__Document__
Along with the HST ammo, I had Federal’s American Eagle practice round and Speer’s new Gold Dot loading to round out testing and fuel the fun. I started off by firing five-shot groups off of a sandbag. This gave me a feel for the gun’s accuracy and point of impact.
The 30 EZ impressed me again. It produced some dynamite groups that were within half an inch of my point of aim—straight from the factory. The best groups of the day hovered around an inch. Likewise, it hardly broke the 2-inch mark with anything that I threw downrange.
Aside from being true and accurate, the recoil was negligible. This was a key factor in keeping me on the range longer than anticipated that day.
Draw and Fire Drills with the Shield EZ
Switching to an outside-the-waistband setup, I threaded on a Pegasus Veiled Partner and opened up my shirt in preparation for testing a few defensive shooting scenarios. Starting with a simple, single-shot routine, I drew and fired solemn shots at a full-sized cardboard IPSC target. Using a shot timer, I found that I could swat the cover garment out of the way and get a round into the A-zone in as little as 1.21 seconds.

(Entries on locating elements on screens)
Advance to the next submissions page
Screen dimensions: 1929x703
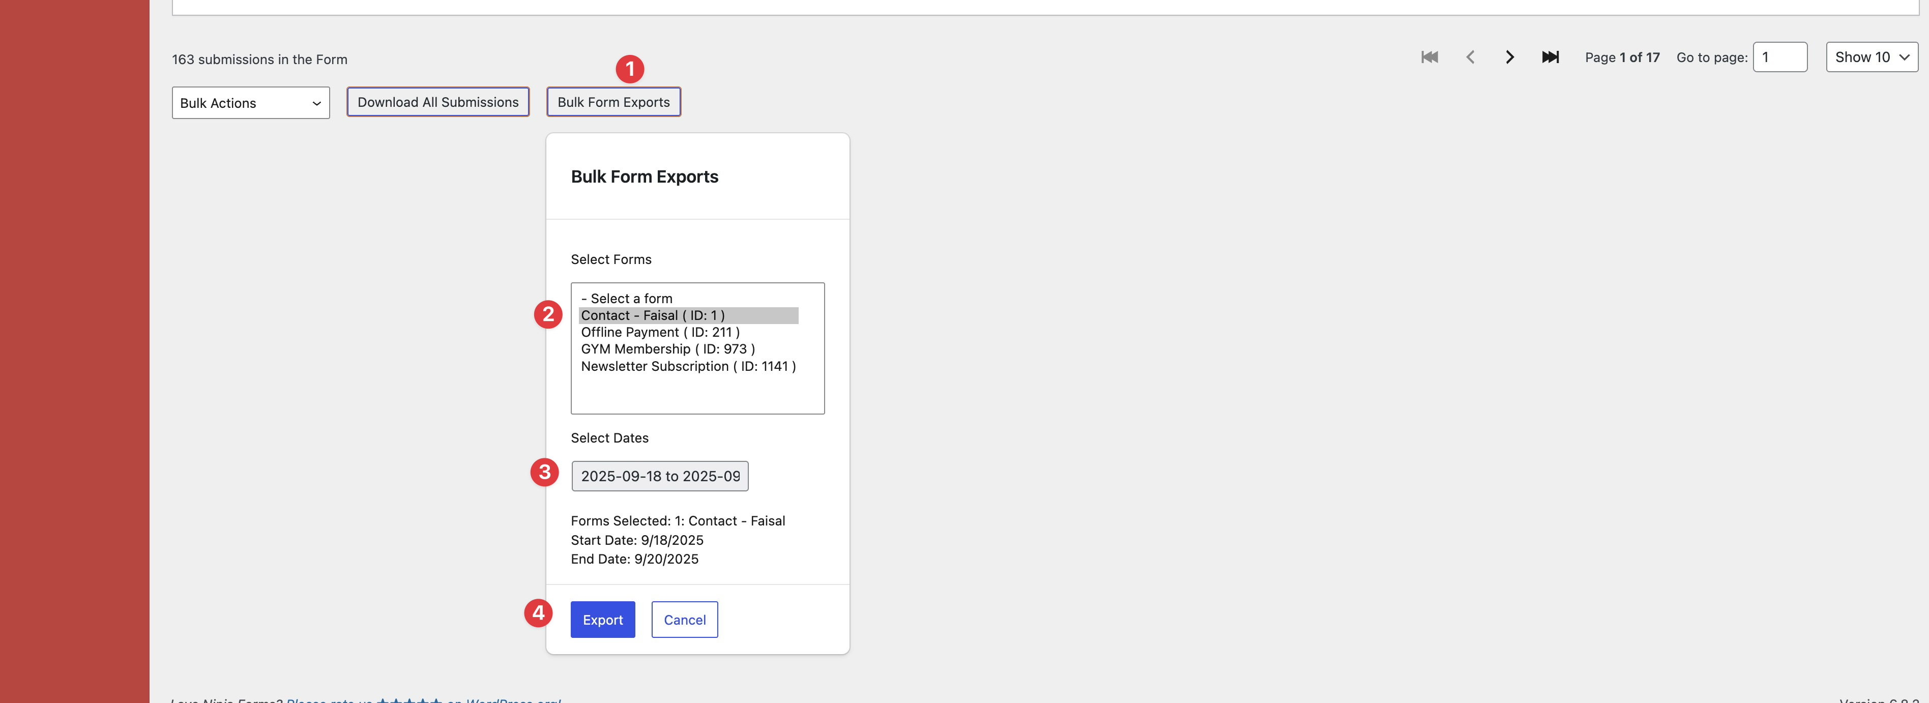click(x=1510, y=57)
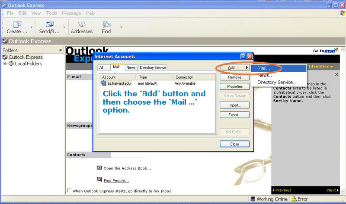This screenshot has width=346, height=204.
Task: Click the Create Mail toolbar icon
Action: [x=17, y=25]
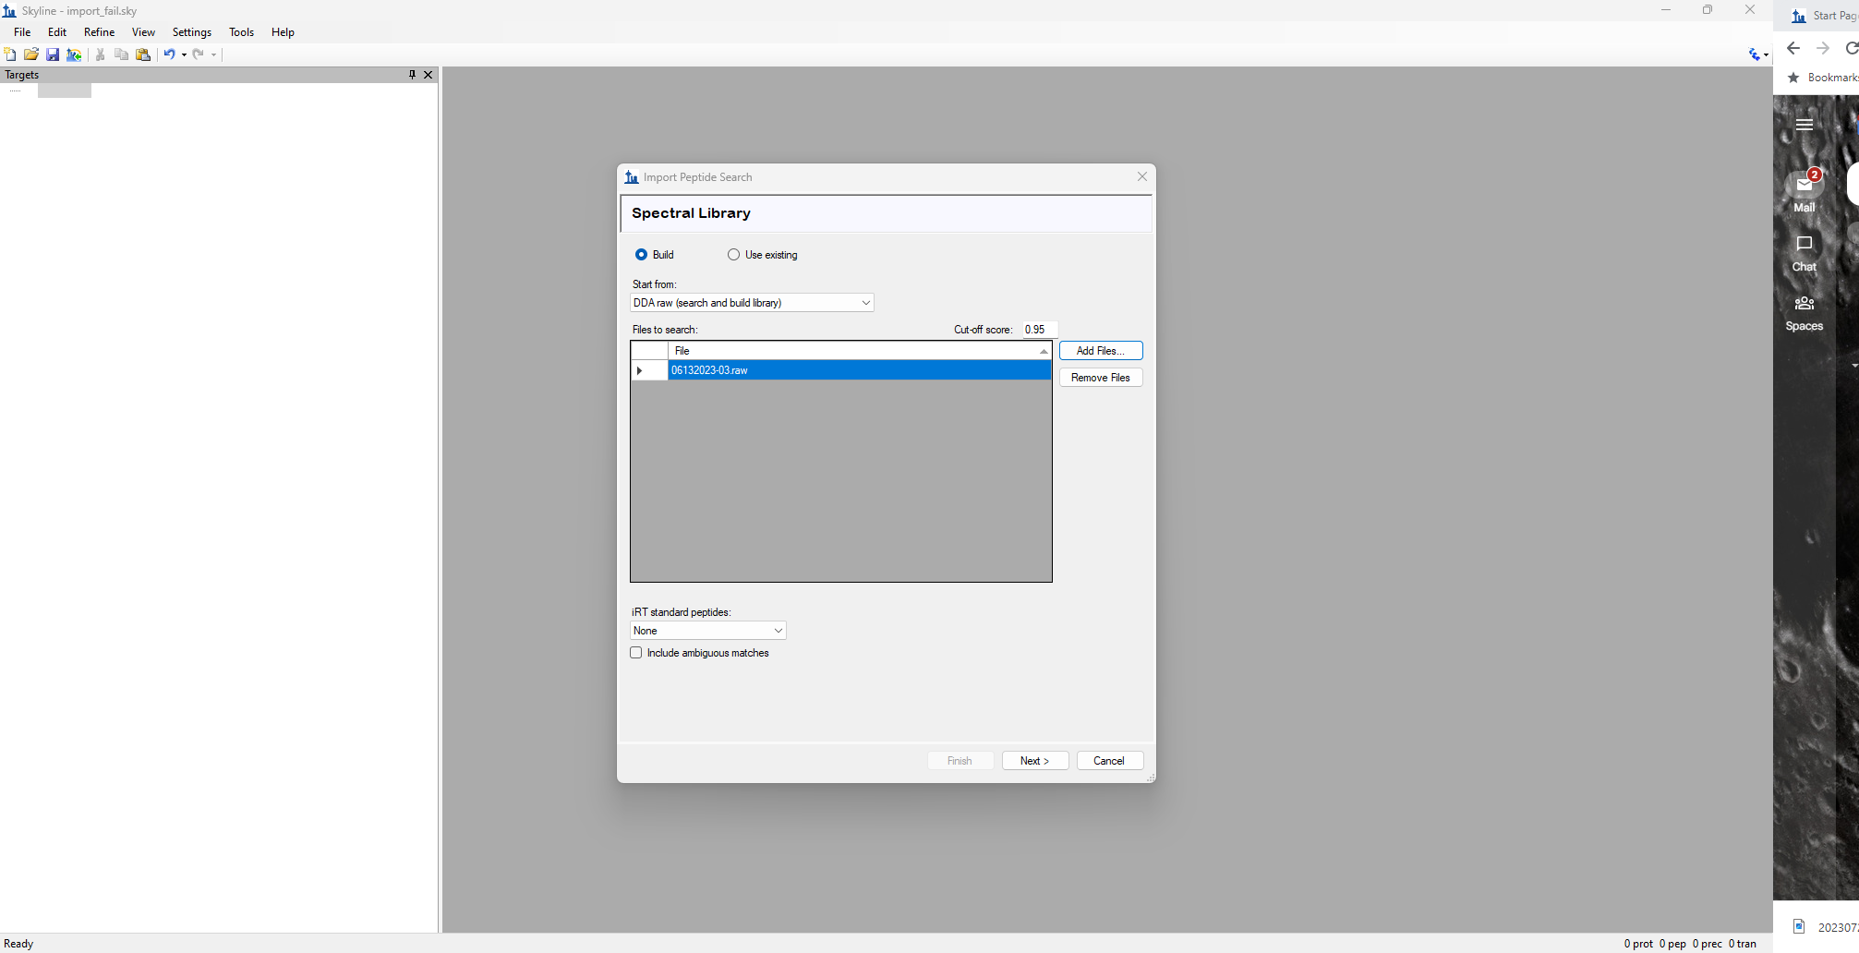1859x953 pixels.
Task: Click the New Document toolbar icon
Action: click(x=10, y=54)
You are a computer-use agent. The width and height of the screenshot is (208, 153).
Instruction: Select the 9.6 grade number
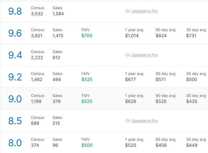point(15,33)
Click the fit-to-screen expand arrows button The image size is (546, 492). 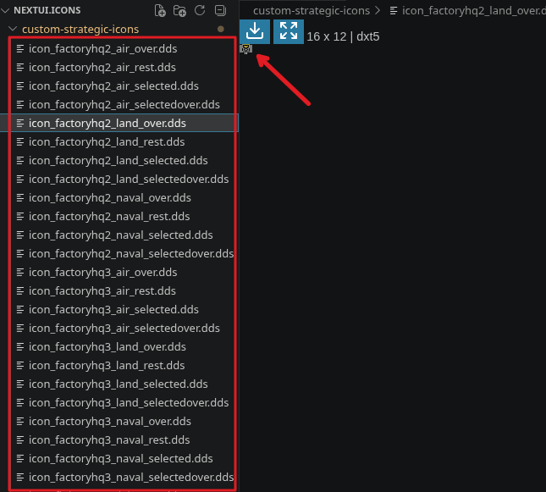(x=289, y=31)
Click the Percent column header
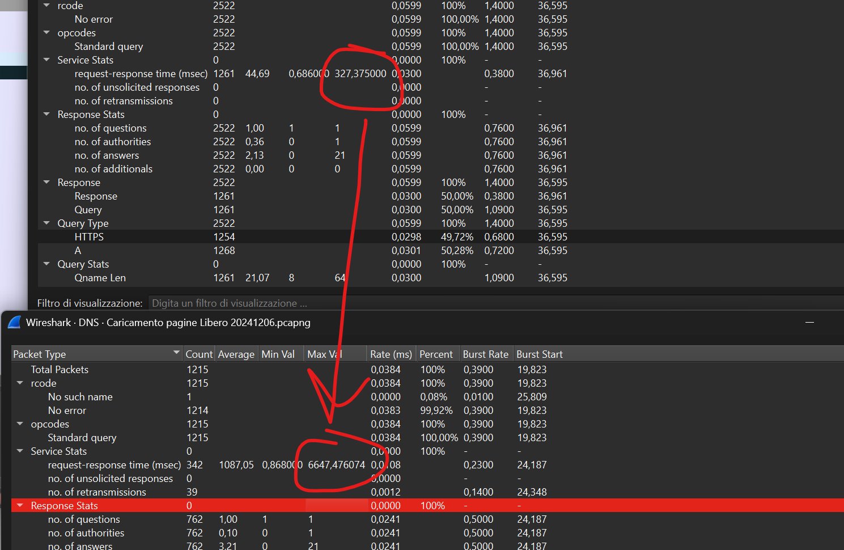Viewport: 844px width, 550px height. tap(436, 354)
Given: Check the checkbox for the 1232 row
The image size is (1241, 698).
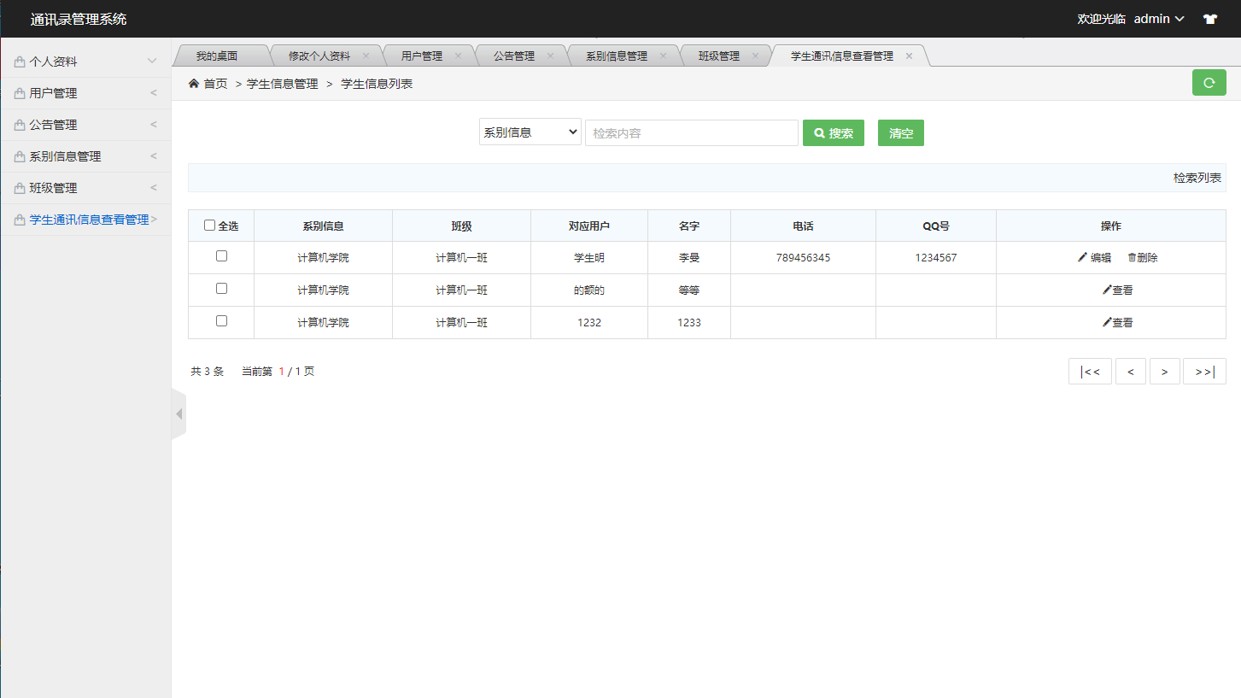Looking at the screenshot, I should 221,322.
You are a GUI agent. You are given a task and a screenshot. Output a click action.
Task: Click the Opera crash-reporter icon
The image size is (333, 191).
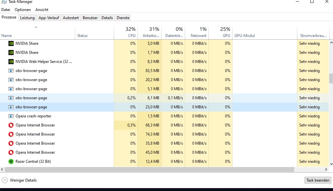(x=11, y=116)
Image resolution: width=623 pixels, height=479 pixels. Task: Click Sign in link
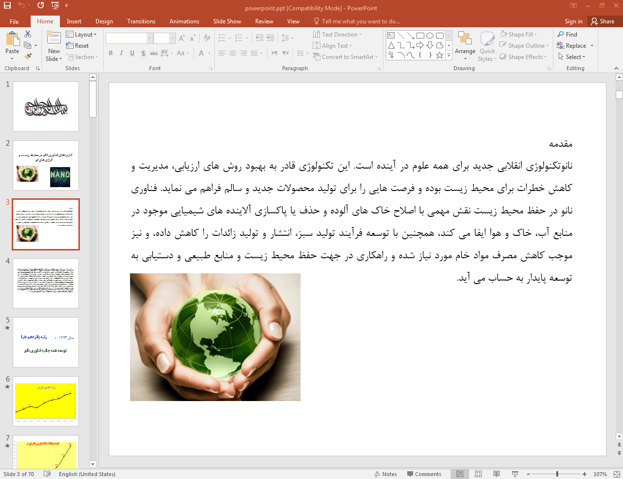[573, 21]
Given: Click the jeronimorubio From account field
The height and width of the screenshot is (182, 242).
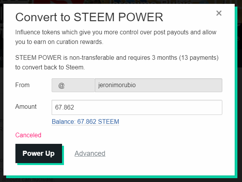Looking at the screenshot, I should pos(158,85).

__Stated problem 1__
Please output the entries from the line with "Click the Percent column header" up to and including the line with "(x=11, y=116)", and leave the pictures out.
__Stated problem 2__
Pick up the range report where it stops and continue it.
The range report and the entries are separate and unrelated to each other.

__Written response 1__
Click the Percent column header
Viewport: 844px width, 550px height. tap(436, 354)
Given: Check the checkbox for the 1232 row
The image size is (1241, 698).
Looking at the screenshot, I should 221,322.
You are a GUI agent. You are given a task and a screenshot. Output a click action.
Task: Click the Opera crash-reporter icon
The image size is (333, 191).
(x=11, y=116)

__Written response 2__
With every presentation, the gun came straight to my eye and pointed instinctually at whatever I was aiming at. Inside of 7 yards, I didn’t even need to use the sights to place effective rounds on a man-sized threat.
EZ Double Taps
After getting comfortable with the holster and placing single shots on the corrugated criminal, I moved into multiple-shot drills, namely the double-tap. I was interested in finding out how fast I could get my split times down.
The 30 Super Carry produces less felt recoil than the 9mm Luger. For this reason, I was able to put two shots together just .13 seconds apart from each other. And I do mean together, as typically, they weren’t spread much further than just a few inches from each other.
That’s a big deal for a carry pistol. Even a novice shooter can put a bit of confidence in their ability to place two rounds into a threat without injuring a bystander.
The other side of the speed equation was the 30 EZ’s trigger. It broke at just 4 pounds, 14 ounces and only needed to travel about halfway forward to reset. As I filled magazine after magazine, I found the other reason this gun is dubbed the EZ.
Unlike most centerfire pistols, these magazines feature an assist tab. This alleviates the struggle of compressing a follower and spring with a cylindrical cartridge.
My time with Smith & Wesson’s newest pistol ended when my ammunition was out. And I was a bit bummed for sure. I don’t know if I’m getting older or have just outgrown that “recoil is exciting” stage of my firearms career. But guns like this quickly become my favorite to shoot.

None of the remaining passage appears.